Lawrence, sorry, I obviously was not clear enough.
In New York State, and other places, persons who have been found to be
legally incompetent to make their own decisions can also be found to be
incompetent to make decisions regarding their own sexual behavior. Persons
are given an assessment and based on that assesment are deemed consenting,
partially consenting, or incompetent to consent. This is done (in theory)
with the intention of protection, not harm.
A person who is found consenting will not be interfered with in regards to
their sexual behavior. A person who is found to be partially consenting may
have specific areas of freedom or lack of. A person found to be incompetent
will have (on paper) no freedom to consent to any sexual behavior
what-so-ever.
My research does not focus on the the policy itself, but instead on the
accuracy and if accurate the source of tested incompetence.
I am working at present with six adults in their 40s who have been
determined to be sexually incompetent and yet have expressed an interest in
sexual behavior of some sort.
First I tested them. They all failed the test. But why did they fail? Is
it because of the testing instrument? Cognitive Incapacity? Or lack of
access to the information?
So far I have found the testing instrument to be woefully inadequate. For
example:
1. The use of line drawings to identify body parts is not adequate. The use
of photographs is only marginally better. Only touching/pointing to a body
part on the person seems to accurately access knowledge.
2. In a testing situation it is difficult to retrieve information that you
do not use on demand. When the portions of the test failed were given one
week later all persons were able to answer questions they had no answer to
before.
3. Very few wrong answers were given. The information was known or unknown.
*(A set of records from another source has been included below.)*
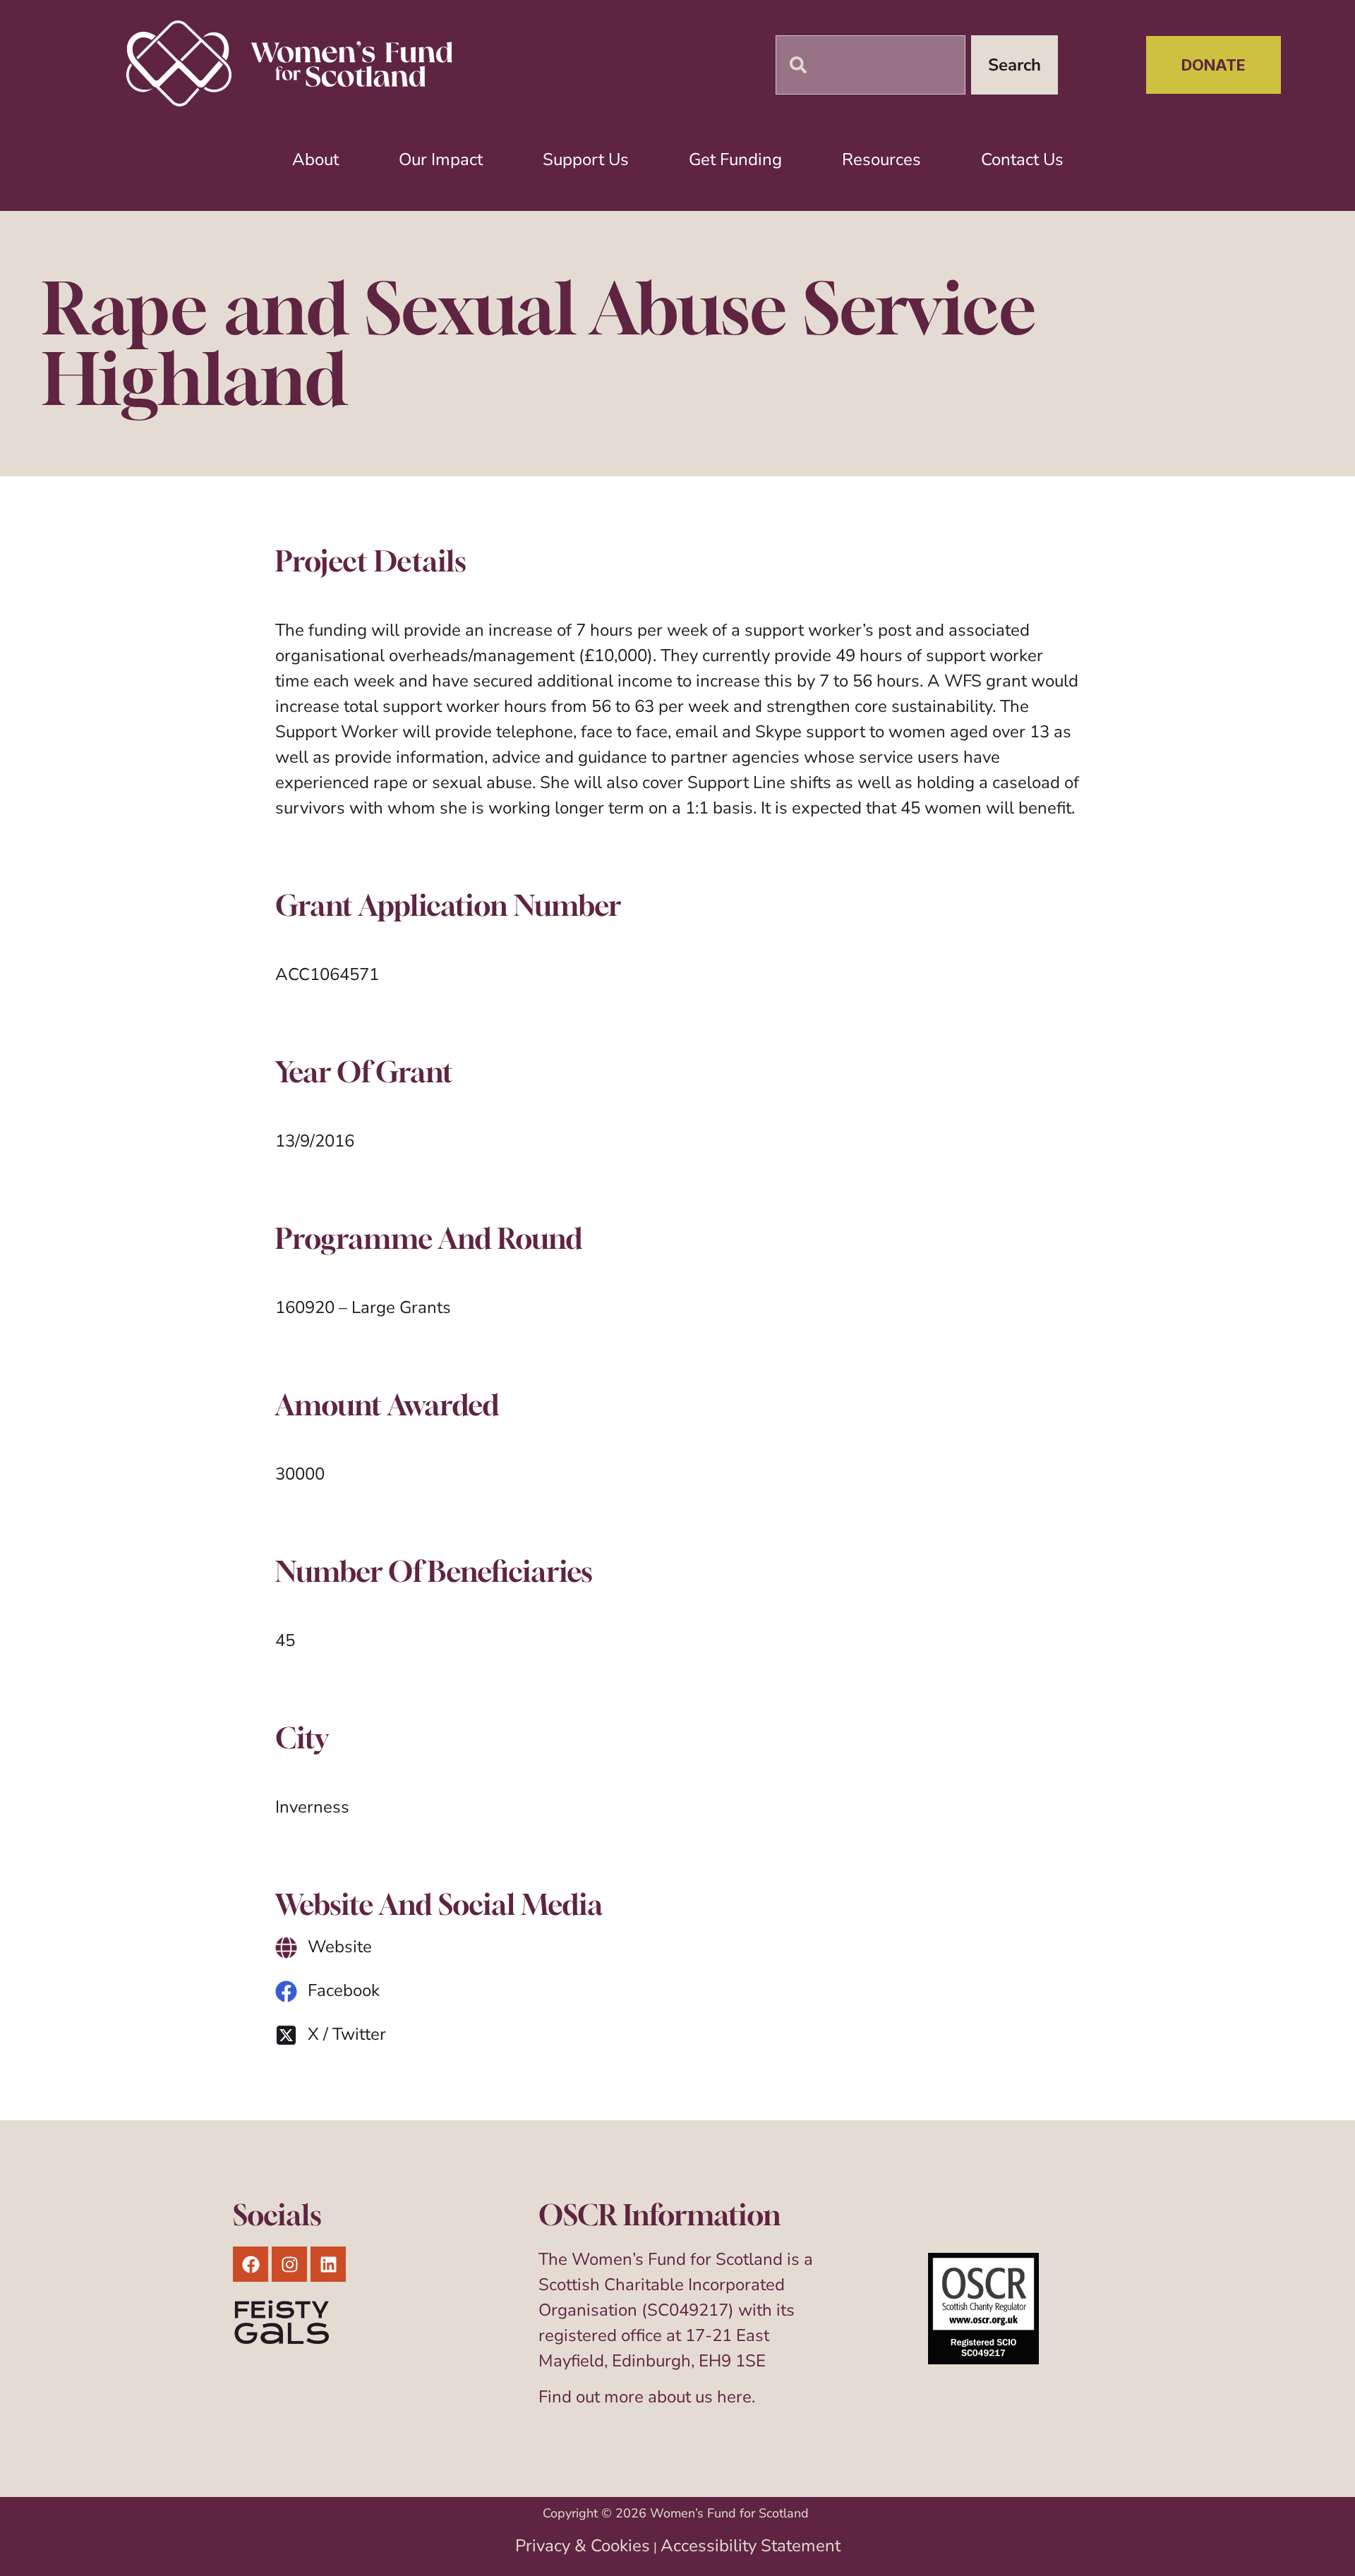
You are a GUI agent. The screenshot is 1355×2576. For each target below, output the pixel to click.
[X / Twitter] (286, 2035)
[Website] (286, 1948)
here (734, 2396)
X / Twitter (347, 2034)
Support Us (586, 159)
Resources (881, 159)
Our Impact (441, 159)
I have found everyone eager to acquire sexual knowledge and capable of
doing so in a group dynamic, albeit, what was initially planned to be
taught in one session has taken three sessions.
Two of the six are being seen individually in addition to in the group. 1.
Because of communication issues - her touch talker needs weekly adjustments
so she can fully participate in the group. 2. One man is very shy and is
being given opportunity to explore some of the issues raised 1:1.
The most important result of this research for the people I am working with
would be if at the end they can be retested and found to be competent to
consent. I of course have hopes of accomplishing much more.